* **DATA EXTRACT**
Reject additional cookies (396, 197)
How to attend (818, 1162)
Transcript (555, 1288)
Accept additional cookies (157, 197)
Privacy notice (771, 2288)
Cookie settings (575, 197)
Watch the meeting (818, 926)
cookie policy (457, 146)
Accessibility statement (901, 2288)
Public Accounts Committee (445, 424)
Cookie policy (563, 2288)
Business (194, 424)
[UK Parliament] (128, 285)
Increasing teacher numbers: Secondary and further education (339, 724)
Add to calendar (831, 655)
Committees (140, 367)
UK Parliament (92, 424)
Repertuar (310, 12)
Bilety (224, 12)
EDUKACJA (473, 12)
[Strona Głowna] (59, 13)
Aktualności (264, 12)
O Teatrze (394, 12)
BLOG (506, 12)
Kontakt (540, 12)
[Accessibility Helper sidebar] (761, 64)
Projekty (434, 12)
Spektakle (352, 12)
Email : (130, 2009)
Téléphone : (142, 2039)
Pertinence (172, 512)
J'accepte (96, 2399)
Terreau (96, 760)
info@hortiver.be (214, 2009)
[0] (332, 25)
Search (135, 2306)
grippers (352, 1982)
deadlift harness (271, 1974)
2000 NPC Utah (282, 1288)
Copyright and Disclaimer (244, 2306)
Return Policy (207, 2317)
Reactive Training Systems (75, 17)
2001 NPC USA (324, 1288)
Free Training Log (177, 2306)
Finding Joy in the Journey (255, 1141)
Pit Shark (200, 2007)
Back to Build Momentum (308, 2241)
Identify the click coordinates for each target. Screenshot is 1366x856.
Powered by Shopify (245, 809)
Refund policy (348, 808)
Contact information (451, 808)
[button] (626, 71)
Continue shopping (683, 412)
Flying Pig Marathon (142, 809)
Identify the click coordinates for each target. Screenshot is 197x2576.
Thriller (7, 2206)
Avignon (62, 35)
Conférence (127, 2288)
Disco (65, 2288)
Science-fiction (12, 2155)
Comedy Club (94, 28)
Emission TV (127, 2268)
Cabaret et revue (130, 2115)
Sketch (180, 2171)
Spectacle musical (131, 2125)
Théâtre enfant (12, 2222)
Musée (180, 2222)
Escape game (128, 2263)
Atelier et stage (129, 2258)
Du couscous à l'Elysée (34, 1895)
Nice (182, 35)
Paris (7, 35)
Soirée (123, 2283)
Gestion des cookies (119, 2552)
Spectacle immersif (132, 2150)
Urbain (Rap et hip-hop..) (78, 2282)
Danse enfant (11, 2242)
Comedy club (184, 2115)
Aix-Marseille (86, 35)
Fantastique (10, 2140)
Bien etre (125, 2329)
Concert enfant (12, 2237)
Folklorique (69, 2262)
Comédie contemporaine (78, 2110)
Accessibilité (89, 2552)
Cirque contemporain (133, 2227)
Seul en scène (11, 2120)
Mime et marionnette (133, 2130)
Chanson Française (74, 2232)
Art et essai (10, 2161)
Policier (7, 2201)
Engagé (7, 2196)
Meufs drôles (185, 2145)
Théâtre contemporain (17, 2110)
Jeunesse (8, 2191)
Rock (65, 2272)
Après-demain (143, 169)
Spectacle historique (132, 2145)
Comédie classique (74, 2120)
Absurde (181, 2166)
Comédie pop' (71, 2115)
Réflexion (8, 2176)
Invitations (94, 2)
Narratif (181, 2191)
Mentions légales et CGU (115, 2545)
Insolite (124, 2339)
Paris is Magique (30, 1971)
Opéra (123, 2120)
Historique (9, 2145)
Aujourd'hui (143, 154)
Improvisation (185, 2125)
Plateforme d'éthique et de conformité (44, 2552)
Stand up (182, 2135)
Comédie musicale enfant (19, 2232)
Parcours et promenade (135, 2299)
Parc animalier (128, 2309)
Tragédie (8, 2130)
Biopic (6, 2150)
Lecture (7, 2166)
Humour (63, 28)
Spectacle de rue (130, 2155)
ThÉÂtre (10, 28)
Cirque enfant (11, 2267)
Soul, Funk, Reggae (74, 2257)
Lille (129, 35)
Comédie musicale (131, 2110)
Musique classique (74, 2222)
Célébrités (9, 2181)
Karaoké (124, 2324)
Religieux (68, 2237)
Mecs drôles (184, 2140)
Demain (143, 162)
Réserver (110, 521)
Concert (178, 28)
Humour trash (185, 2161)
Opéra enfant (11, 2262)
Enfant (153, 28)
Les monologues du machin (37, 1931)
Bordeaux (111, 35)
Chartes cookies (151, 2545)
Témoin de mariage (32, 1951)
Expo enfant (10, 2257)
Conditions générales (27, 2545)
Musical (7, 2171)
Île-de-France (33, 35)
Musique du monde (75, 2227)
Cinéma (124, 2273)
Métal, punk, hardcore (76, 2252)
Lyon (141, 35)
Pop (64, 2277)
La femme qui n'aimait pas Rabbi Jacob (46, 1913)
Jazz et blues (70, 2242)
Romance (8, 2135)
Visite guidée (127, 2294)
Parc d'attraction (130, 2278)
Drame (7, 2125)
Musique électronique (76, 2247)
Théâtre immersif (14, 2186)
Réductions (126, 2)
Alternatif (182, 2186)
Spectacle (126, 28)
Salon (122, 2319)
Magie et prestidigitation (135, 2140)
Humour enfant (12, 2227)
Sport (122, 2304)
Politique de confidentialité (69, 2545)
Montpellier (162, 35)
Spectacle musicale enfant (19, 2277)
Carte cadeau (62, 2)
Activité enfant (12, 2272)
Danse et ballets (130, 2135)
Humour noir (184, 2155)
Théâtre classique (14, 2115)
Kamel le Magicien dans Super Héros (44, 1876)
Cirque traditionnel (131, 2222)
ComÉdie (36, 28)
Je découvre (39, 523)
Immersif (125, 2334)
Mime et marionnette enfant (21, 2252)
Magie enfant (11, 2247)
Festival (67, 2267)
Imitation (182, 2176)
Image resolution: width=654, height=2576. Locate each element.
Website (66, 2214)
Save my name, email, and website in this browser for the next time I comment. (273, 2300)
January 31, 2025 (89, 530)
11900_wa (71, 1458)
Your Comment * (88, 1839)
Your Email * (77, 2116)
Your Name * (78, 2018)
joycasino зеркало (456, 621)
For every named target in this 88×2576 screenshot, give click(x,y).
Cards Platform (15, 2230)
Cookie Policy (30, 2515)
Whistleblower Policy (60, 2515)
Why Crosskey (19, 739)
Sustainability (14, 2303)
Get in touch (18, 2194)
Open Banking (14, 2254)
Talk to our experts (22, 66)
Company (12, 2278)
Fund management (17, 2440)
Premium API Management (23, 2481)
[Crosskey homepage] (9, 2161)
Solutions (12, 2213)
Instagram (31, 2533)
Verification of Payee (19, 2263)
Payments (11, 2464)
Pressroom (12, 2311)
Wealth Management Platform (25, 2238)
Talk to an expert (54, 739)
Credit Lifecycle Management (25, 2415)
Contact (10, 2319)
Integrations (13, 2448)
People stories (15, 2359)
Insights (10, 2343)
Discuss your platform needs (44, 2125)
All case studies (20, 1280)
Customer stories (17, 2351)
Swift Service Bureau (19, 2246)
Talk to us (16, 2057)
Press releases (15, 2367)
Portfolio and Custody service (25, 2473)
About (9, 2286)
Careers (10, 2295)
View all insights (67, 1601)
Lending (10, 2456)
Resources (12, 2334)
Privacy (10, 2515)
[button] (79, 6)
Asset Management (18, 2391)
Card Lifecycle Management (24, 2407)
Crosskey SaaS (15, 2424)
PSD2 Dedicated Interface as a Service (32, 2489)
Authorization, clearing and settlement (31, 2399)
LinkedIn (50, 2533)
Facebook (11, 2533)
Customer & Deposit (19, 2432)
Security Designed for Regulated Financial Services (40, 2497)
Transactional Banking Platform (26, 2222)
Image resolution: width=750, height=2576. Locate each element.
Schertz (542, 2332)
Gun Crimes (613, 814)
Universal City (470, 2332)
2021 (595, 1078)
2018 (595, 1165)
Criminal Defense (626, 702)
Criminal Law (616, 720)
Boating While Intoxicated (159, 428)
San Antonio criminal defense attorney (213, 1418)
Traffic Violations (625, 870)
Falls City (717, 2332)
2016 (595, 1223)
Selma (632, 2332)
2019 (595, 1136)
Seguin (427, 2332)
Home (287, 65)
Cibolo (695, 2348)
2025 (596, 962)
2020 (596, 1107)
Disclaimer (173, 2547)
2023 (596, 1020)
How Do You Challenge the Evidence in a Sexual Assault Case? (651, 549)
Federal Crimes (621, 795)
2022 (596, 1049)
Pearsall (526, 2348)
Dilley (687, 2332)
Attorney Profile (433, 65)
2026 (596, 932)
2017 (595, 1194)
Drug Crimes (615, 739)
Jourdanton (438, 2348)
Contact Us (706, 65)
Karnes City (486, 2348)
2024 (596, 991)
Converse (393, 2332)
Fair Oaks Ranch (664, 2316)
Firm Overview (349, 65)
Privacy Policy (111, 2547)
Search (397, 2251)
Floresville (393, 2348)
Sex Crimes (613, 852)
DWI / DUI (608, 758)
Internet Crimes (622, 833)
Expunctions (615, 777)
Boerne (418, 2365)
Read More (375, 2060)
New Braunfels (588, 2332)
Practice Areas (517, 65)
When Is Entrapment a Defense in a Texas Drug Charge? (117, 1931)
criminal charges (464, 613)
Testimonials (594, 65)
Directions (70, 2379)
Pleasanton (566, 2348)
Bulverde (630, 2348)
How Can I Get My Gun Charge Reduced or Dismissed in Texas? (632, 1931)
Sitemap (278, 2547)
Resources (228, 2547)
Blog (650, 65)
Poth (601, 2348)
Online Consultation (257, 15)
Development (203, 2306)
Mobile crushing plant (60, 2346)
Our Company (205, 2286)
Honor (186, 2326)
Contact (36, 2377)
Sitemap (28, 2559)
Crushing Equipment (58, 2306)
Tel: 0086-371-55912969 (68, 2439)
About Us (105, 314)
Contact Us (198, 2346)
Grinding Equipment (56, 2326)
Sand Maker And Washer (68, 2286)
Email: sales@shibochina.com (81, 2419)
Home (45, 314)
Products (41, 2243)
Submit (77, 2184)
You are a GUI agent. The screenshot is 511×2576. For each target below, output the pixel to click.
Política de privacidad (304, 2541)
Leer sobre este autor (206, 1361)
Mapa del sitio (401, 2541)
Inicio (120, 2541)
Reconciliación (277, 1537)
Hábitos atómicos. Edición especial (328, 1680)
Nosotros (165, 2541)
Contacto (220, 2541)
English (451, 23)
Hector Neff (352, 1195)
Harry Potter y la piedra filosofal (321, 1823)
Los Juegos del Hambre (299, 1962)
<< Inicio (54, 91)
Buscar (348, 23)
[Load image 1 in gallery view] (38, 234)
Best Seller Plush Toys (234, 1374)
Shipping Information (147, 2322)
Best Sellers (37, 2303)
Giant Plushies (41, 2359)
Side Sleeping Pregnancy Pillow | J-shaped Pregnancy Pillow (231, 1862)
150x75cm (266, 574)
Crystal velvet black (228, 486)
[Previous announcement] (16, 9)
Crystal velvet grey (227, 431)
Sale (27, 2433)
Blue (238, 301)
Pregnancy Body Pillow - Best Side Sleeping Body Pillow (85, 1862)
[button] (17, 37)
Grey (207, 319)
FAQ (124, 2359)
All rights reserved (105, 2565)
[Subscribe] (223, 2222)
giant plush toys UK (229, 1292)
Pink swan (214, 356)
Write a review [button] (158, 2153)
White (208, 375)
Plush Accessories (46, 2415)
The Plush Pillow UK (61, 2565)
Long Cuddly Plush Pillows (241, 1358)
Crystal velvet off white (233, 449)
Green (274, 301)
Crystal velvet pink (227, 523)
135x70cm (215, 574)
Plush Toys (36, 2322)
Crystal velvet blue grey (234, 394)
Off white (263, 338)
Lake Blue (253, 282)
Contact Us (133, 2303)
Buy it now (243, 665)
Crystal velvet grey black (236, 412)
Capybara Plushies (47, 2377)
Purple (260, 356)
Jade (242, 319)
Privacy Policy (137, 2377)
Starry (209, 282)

* **EXERCISE BRIEF**
From the records above, quote only the lines running from the line with "Public Accounts Committee (445, 424)" to the line with "Contact information (451, 808)", both lines included.

* **ANSWER FOR THIS EXERCISE**
Public Accounts Committee (445, 424)
Cookie policy (563, 2288)
Business (194, 424)
[UK Parliament] (128, 285)
Increasing teacher numbers: Secondary and further education (339, 724)
Add to calendar (831, 655)
Committees (140, 367)
UK Parliament (92, 424)
Repertuar (310, 12)
Bilety (224, 12)
EDUKACJA (473, 12)
[Strona Głowna] (59, 13)
Aktualności (264, 12)
O Teatrze (394, 12)
BLOG (506, 12)
Kontakt (540, 12)
[Accessibility Helper sidebar] (761, 64)
Projekty (434, 12)
Spektakle (352, 12)
Email : (130, 2009)
Téléphone : (142, 2039)
Pertinence (172, 512)
J'accepte (96, 2399)
Terreau (96, 760)
info@hortiver.be (214, 2009)
[0] (332, 25)
Search (135, 2306)
grippers (352, 1982)
deadlift harness (271, 1974)
2000 NPC Utah (282, 1288)
Copyright and Disclaimer (244, 2306)
Return Policy (207, 2317)
Reactive Training Systems (75, 17)
2001 NPC USA (324, 1288)
Free Training Log (177, 2306)
Finding Joy in the Journey (255, 1141)
Pit Shark (200, 2007)
Back to Build Momentum (308, 2241)
Identify the click coordinates for each target. Screenshot is 1366x856.
Powered by Shopify (245, 809)
Refund policy (348, 808)
Contact information (451, 808)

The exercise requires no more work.